Task to complete: Each line of the data below should be repeated exactly.

Segment Start: Stored data

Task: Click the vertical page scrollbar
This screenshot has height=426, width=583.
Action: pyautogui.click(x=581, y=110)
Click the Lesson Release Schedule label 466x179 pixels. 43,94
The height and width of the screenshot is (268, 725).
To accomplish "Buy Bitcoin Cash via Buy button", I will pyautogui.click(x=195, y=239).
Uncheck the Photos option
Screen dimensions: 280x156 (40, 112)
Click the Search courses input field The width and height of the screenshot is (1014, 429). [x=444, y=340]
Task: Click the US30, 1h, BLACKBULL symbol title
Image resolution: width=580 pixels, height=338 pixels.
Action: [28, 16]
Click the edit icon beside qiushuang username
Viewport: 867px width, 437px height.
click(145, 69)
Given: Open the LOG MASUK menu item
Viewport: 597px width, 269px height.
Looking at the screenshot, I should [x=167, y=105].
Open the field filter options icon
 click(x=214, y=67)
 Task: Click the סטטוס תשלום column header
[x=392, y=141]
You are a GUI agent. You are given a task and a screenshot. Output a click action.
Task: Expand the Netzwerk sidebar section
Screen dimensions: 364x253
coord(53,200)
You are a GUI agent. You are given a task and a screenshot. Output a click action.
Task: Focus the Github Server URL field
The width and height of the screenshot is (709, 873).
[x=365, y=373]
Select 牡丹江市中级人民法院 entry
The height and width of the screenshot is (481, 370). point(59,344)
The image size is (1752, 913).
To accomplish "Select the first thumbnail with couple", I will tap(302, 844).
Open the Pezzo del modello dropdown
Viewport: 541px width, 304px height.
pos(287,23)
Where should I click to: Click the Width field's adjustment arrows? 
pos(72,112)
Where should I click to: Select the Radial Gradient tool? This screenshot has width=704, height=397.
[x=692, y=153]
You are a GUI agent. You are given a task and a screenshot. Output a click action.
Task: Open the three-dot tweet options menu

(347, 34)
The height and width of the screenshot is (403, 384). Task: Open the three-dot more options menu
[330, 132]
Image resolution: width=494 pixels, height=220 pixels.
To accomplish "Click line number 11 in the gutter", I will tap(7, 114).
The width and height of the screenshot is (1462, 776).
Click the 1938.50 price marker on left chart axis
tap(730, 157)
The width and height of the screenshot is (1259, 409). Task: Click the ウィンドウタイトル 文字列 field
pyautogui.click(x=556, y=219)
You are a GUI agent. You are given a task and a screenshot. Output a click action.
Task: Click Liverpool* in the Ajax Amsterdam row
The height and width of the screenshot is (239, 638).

Segment End: Stored data

Exercise output:
Task: Click the vertical page scrollbar
This screenshot has height=426, width=583.
Action: pyautogui.click(x=581, y=110)
Click the Lesson Release Schedule label 466x179 pixels. 43,94
The height and width of the screenshot is (268, 725).
To accomplish "Buy Bitcoin Cash via Buy button", I will pyautogui.click(x=195, y=239).
Uncheck the Photos option
Screen dimensions: 280x156 (40, 112)
Click the Search courses input field The width and height of the screenshot is (1014, 429). [x=444, y=340]
Task: Click the US30, 1h, BLACKBULL symbol title
Image resolution: width=580 pixels, height=338 pixels.
Action: [28, 16]
Click the edit icon beside qiushuang username
Viewport: 867px width, 437px height.
click(145, 69)
Given: Open the LOG MASUK menu item
Viewport: 597px width, 269px height.
Looking at the screenshot, I should [x=167, y=105].
Open the field filter options icon
 click(x=214, y=67)
 Task: Click the סטטוס תשלום column header
[x=392, y=141]
You are a GUI agent. You are given a task and a screenshot. Output a click action.
Task: Expand the Netzwerk sidebar section
Screen dimensions: 364x253
coord(53,200)
You are a GUI agent. You are given a task and a screenshot. Output a click action.
Task: Focus the Github Server URL field
The width and height of the screenshot is (709, 873).
[x=365, y=373]
Select 牡丹江市中级人民法院 entry
The height and width of the screenshot is (481, 370). point(59,344)
The image size is (1752, 913).
To accomplish "Select the first thumbnail with couple", I will tap(302, 844).
Open the Pezzo del modello dropdown
Viewport: 541px width, 304px height.
pos(287,23)
Where should I click to: Click the Width field's adjustment arrows? 
pos(72,112)
Where should I click to: Select the Radial Gradient tool? This screenshot has width=704, height=397.
[x=692, y=153]
You are a GUI agent. You are given a task and a screenshot. Output a click action.
Task: Open the three-dot tweet options menu

(347, 34)
The height and width of the screenshot is (403, 384). Task: Open the three-dot more options menu
[330, 132]
Image resolution: width=494 pixels, height=220 pixels.
To accomplish "Click line number 11 in the gutter", I will tap(7, 114).
The width and height of the screenshot is (1462, 776).
Click the 1938.50 price marker on left chart axis
tap(730, 157)
The width and height of the screenshot is (1259, 409). Task: Click the ウィンドウタイトル 文字列 field
pyautogui.click(x=556, y=219)
You are a GUI agent. You are given a task and a screenshot. Output a click action.
Task: Click Liverpool* in the Ajax Amsterdam row
The height and width of the screenshot is (239, 638).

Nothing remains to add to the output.